**TASK OBJECTIVE**
Please give the data below again in full, exactly as it stands.

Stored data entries

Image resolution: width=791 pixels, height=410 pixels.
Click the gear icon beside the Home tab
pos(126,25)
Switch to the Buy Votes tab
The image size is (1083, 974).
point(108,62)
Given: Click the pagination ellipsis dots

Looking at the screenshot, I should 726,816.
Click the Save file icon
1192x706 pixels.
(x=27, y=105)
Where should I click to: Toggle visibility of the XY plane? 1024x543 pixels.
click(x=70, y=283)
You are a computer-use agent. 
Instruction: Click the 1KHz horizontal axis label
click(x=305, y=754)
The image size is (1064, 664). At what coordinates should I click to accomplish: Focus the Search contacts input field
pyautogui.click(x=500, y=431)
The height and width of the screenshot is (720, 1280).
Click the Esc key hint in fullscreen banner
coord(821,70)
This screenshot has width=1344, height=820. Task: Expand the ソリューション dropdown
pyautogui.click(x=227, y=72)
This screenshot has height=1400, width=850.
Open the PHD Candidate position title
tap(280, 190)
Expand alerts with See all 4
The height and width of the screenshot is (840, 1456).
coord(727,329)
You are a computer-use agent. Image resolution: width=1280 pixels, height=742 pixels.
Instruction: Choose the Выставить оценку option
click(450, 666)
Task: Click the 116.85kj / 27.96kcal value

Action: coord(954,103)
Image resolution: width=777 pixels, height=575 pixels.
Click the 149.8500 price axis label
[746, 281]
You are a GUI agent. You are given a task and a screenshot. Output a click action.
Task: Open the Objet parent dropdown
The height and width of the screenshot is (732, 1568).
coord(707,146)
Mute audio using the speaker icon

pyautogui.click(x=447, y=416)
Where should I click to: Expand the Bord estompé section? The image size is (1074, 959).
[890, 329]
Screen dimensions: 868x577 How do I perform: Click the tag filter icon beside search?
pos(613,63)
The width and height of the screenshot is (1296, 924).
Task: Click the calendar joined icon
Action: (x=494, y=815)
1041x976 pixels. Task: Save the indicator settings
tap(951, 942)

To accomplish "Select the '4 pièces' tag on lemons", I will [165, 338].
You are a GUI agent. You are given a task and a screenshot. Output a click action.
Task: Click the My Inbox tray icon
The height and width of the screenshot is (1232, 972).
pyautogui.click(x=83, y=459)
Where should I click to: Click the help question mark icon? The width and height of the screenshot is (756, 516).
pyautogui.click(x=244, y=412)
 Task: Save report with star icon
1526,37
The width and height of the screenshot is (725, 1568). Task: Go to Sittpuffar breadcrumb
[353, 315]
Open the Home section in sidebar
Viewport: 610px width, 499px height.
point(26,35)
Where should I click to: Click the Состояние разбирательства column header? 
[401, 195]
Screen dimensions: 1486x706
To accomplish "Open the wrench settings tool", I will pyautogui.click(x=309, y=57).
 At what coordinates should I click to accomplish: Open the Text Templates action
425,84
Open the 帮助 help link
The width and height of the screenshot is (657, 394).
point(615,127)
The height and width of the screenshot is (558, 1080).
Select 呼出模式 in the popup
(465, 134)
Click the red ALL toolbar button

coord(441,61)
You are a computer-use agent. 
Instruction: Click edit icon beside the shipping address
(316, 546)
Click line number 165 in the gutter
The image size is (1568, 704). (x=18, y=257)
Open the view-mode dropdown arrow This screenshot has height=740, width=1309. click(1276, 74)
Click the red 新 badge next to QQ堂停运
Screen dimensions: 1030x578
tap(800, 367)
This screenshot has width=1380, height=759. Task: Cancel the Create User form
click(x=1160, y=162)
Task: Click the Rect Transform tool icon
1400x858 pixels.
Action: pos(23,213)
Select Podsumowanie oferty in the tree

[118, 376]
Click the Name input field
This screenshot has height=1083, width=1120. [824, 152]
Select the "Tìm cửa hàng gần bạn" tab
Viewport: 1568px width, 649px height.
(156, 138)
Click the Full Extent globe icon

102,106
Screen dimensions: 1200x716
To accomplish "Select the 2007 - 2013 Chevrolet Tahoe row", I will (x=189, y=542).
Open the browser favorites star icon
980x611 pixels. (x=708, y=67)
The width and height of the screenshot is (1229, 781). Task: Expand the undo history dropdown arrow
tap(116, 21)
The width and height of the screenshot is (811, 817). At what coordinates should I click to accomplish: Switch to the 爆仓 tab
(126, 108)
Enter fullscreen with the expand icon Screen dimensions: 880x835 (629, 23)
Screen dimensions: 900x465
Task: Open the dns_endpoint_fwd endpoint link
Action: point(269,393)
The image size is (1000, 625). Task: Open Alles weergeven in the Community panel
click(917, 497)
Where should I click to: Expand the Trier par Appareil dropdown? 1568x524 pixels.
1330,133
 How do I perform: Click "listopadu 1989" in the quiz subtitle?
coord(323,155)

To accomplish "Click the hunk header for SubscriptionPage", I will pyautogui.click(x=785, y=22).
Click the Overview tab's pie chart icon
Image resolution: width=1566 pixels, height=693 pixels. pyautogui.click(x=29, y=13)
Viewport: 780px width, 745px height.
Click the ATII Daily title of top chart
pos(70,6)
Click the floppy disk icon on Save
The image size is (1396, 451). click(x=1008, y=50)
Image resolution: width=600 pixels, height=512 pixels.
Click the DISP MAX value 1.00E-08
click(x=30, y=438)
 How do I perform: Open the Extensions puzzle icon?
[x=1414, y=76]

**ANSWER TO THIS TASK**
Image resolution: width=791 pixels, height=410 pixels.
Click the gear icon beside the Home tab
pos(126,25)
Switch to the Buy Votes tab
The image size is (1083, 974).
point(108,62)
Given: Click the pagination ellipsis dots

Looking at the screenshot, I should 726,816.
Click the Save file icon
1192x706 pixels.
(x=27, y=105)
Where should I click to: Toggle visibility of the XY plane? 1024x543 pixels.
click(x=70, y=283)
You are a computer-use agent. 
Instruction: Click the 1KHz horizontal axis label
click(x=305, y=754)
The image size is (1064, 664). At what coordinates should I click to accomplish: Focus the Search contacts input field
pyautogui.click(x=500, y=431)
The height and width of the screenshot is (720, 1280).
Click the Esc key hint in fullscreen banner
coord(821,70)
This screenshot has width=1344, height=820. Task: Expand the ソリューション dropdown
pyautogui.click(x=227, y=72)
This screenshot has height=1400, width=850.
Open the PHD Candidate position title
tap(280, 190)
Expand alerts with See all 4
The height and width of the screenshot is (840, 1456).
coord(727,329)
You are a computer-use agent. Image resolution: width=1280 pixels, height=742 pixels.
Instruction: Choose the Выставить оценку option
click(450, 666)
Task: Click the 116.85kj / 27.96kcal value

Action: coord(954,103)
Image resolution: width=777 pixels, height=575 pixels.
Click the 149.8500 price axis label
[746, 281]
You are a GUI agent. You are given a task and a screenshot. Output a click action.
Task: Open the Objet parent dropdown
The height and width of the screenshot is (732, 1568).
coord(707,146)
Mute audio using the speaker icon

pyautogui.click(x=447, y=416)
Where should I click to: Expand the Bord estompé section? The image size is (1074, 959).
[890, 329]
Screen dimensions: 868x577 How do I perform: Click the tag filter icon beside search?
pos(613,63)
The width and height of the screenshot is (1296, 924).
Task: Click the calendar joined icon
Action: (x=494, y=815)
1041x976 pixels. Task: Save the indicator settings
tap(951, 942)

To accomplish "Select the '4 pièces' tag on lemons", I will [165, 338].
You are a GUI agent. You are given a task and a screenshot. Output a click action.
Task: Click the My Inbox tray icon
The height and width of the screenshot is (1232, 972).
pyautogui.click(x=83, y=459)
Where should I click to: Click the help question mark icon? The width and height of the screenshot is (756, 516).
pyautogui.click(x=244, y=412)
 Task: Save report with star icon
1526,37
The width and height of the screenshot is (725, 1568). Task: Go to Sittpuffar breadcrumb
[353, 315]
Open the Home section in sidebar
Viewport: 610px width, 499px height.
point(26,35)
Where should I click to: Click the Состояние разбирательства column header? 
[401, 195]
Screen dimensions: 1486x706
To accomplish "Open the wrench settings tool", I will pyautogui.click(x=309, y=57).
 At what coordinates should I click to accomplish: Open the Text Templates action
425,84
Open the 帮助 help link
The width and height of the screenshot is (657, 394).
point(615,127)
The height and width of the screenshot is (558, 1080).
Select 呼出模式 in the popup
(465, 134)
Click the red ALL toolbar button

coord(441,61)
You are a computer-use agent. 
Instruction: Click edit icon beside the shipping address
(316, 546)
Click line number 165 in the gutter
The image size is (1568, 704). (x=18, y=257)
Open the view-mode dropdown arrow This screenshot has height=740, width=1309. click(1276, 74)
Click the red 新 badge next to QQ堂停运
Screen dimensions: 1030x578
tap(800, 367)
This screenshot has width=1380, height=759. Task: Cancel the Create User form
click(x=1160, y=162)
Task: Click the Rect Transform tool icon
1400x858 pixels.
Action: pos(23,213)
Select Podsumowanie oferty in the tree

[118, 376]
Click the Name input field
This screenshot has height=1083, width=1120. [824, 152]
Select the "Tìm cửa hàng gần bạn" tab
Viewport: 1568px width, 649px height.
(156, 138)
Click the Full Extent globe icon

102,106
Screen dimensions: 1200x716
To accomplish "Select the 2007 - 2013 Chevrolet Tahoe row", I will (x=189, y=542).
Open the browser favorites star icon
980x611 pixels. (x=708, y=67)
The width and height of the screenshot is (1229, 781). Task: Expand the undo history dropdown arrow
tap(116, 21)
The width and height of the screenshot is (811, 817). At what coordinates should I click to accomplish: Switch to the 爆仓 tab
(126, 108)
Enter fullscreen with the expand icon Screen dimensions: 880x835 (629, 23)
Screen dimensions: 900x465
Task: Open the dns_endpoint_fwd endpoint link
Action: point(269,393)
The image size is (1000, 625). Task: Open Alles weergeven in the Community panel
click(917, 497)
Where should I click to: Expand the Trier par Appareil dropdown? 1568x524 pixels.
1330,133
 How do I perform: Click "listopadu 1989" in the quiz subtitle?
coord(323,155)

To accomplish "Click the hunk header for SubscriptionPage", I will pyautogui.click(x=785, y=22).
Click the Overview tab's pie chart icon
Image resolution: width=1566 pixels, height=693 pixels. pyautogui.click(x=29, y=13)
Viewport: 780px width, 745px height.
Click the ATII Daily title of top chart
pos(70,6)
Click the floppy disk icon on Save
The image size is (1396, 451). click(x=1008, y=50)
Image resolution: width=600 pixels, height=512 pixels.
Click the DISP MAX value 1.00E-08
click(x=30, y=438)
 How do I perform: Open the Extensions puzzle icon?
[x=1414, y=76]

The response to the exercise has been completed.